Books

Short works

Books : reviews

Tim A. Pratt.
The Wrong Stars.
Angry Robot. 2017

The shady crew of the White Raven run freight and salvage at the fringes our solar system. They discover the wreck of a centuries-old exploration vessel floating light years away from its intended destination. When they revive its sole occupant, she wakes from cryosleep with excited news of First Alien Contact.

The crew break it to her that, in the many years that she has been in stasis, humanity has already met and made an alliance with an alien race. But she reveals that these are very different extra-terrestrials… and the gifts that they bestowed upon her could kill all of humanity, or take the human race out to the most distant stars.

Tim A. Pratt.
Blood Engines.
Bantam. 2007

rating : 4 : passes the time
review : 18 January 2018

Sorcerer Marla Mason, small-time guardian of the city of Felport, has a big problem. A rival is preparing a powerful spell that could end Marla’s life—and, even worse, wreck her city. Marla’s only chance of survival is a magical artifact hidden somewhere in San Francisco. But Marla finds her quest isn’t going to be as simple as she expected…and some of the people she needs to talk to are dead. It seems San Francisco’s top sorcerers are having troubles of their own—a mysterious assailant is gruesomely picking off the local talent, one by one.

With her partner-in-crime, Rondeau, Marla is soon racing against time through San Francisco’s alien streets, dodging poisonous frogs, murderous hummingbirds, cannibals, and the local witchery, who suspect that Marla herself may be behind the murders. lf Marla doesn’t figure out who is killing the city’s finest, she’ll be in danger of becoming a magical statistic herself…

Marla Mason is the witch in charge of Felport, but maybe not for much longer: a challenger is preparing a spell that could destroy her. So she’s gone to San Fransisco with her not-entirely-human sidekick Rondeau, to track down the one artefact that can help her. But her old friend who knows its location has been killed. Marla finds herself in a lot more trouble than just dodging a rival trying to take over her city: someone is trying to take over the whole world. And unless Marla can get her act together, he might just succeed.

This starts off with Marla being too much of an idiot. She’s supposed to be a reasonably competent witch, but she keeps arrogantly ignoring someone who just happens to pop into her life at key moments. But after a few chapters of ineffective running around, she eventually decides to notice the seer, and things start moving. It turns into a snappy and rather imaginative urban fantasy witch-against-the-big-bad tale, with an exciting denouement, an interesting resolution of her original problem, and some decisions that are going to come back to bite her later.

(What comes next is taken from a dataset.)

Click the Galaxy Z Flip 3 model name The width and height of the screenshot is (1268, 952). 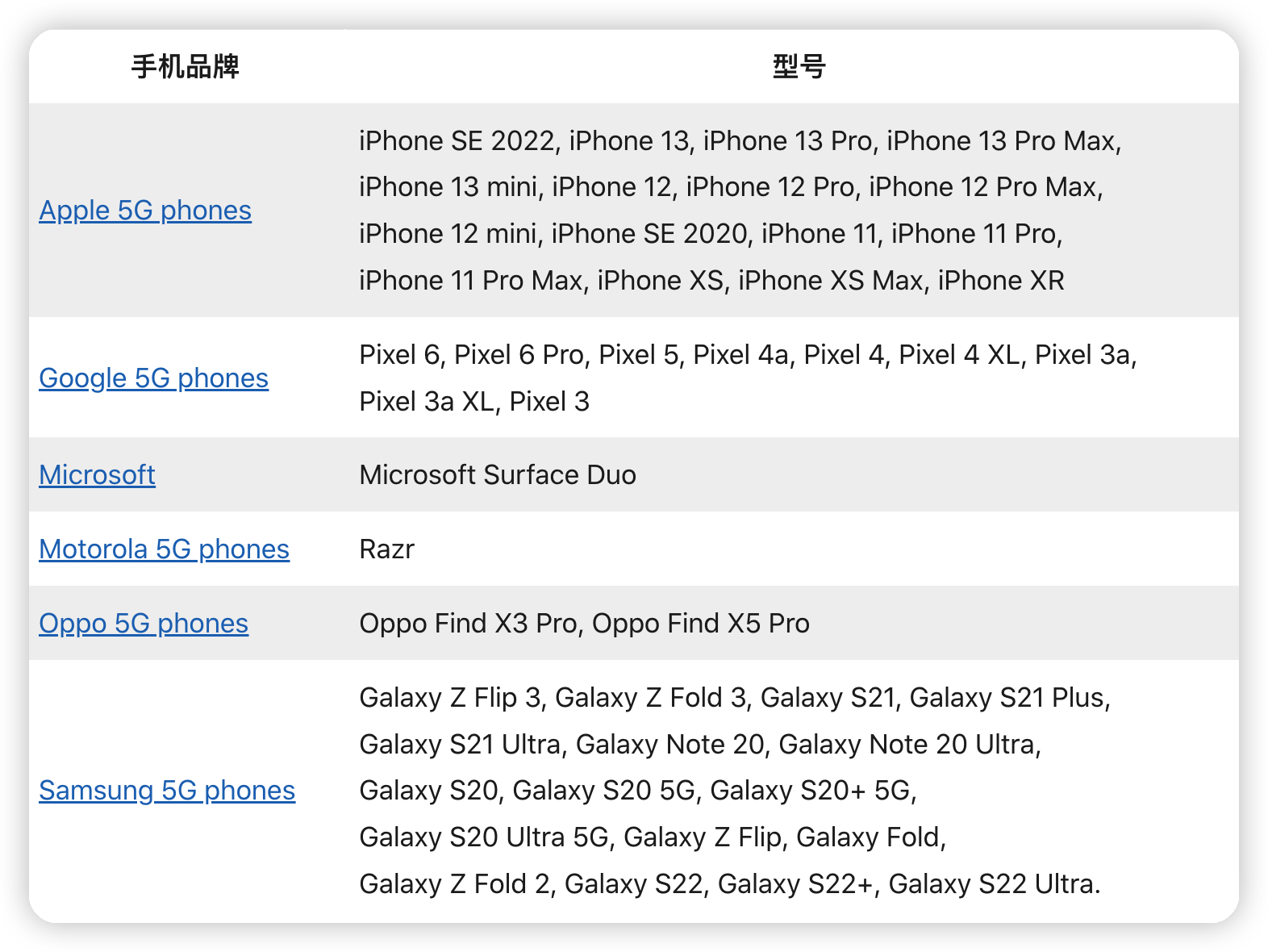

I’ll never look at hummingbirds in quite the same way again.

Tim A. Pratt.
Poison Sleep.
Bantam. 2008

The bad girl of the magical underworld is back and badder than ever

Someone wants Marla Mason dead. Usually that’s not news. As chief sorcerer of Felport, someone always wants her dead. But this time she’s the target of a renegade assassin who specializes in killing his victims over days, months, or even years. Not to mention a mysterious knife-wielding killer in black who pops up in the most unexpected places. To make matters worse, an inmate has broken out of the Blackwing Institute for criminally insane sorcerers—a troubled psychic who can literally reweave the fabric of reality to match her own traumatic past.

With her wisecracking partner Rondeau reluctantly in tow, Marla teams up with a “lovetalker” whose dangerous erotic spells not even she can resist. Together they’re searching the rapidly transforming streets of Felport for a woman who’s become the Typhoid Mary of nightmares, infecting everything—and everyone—she touches with a chaos worse than death itself.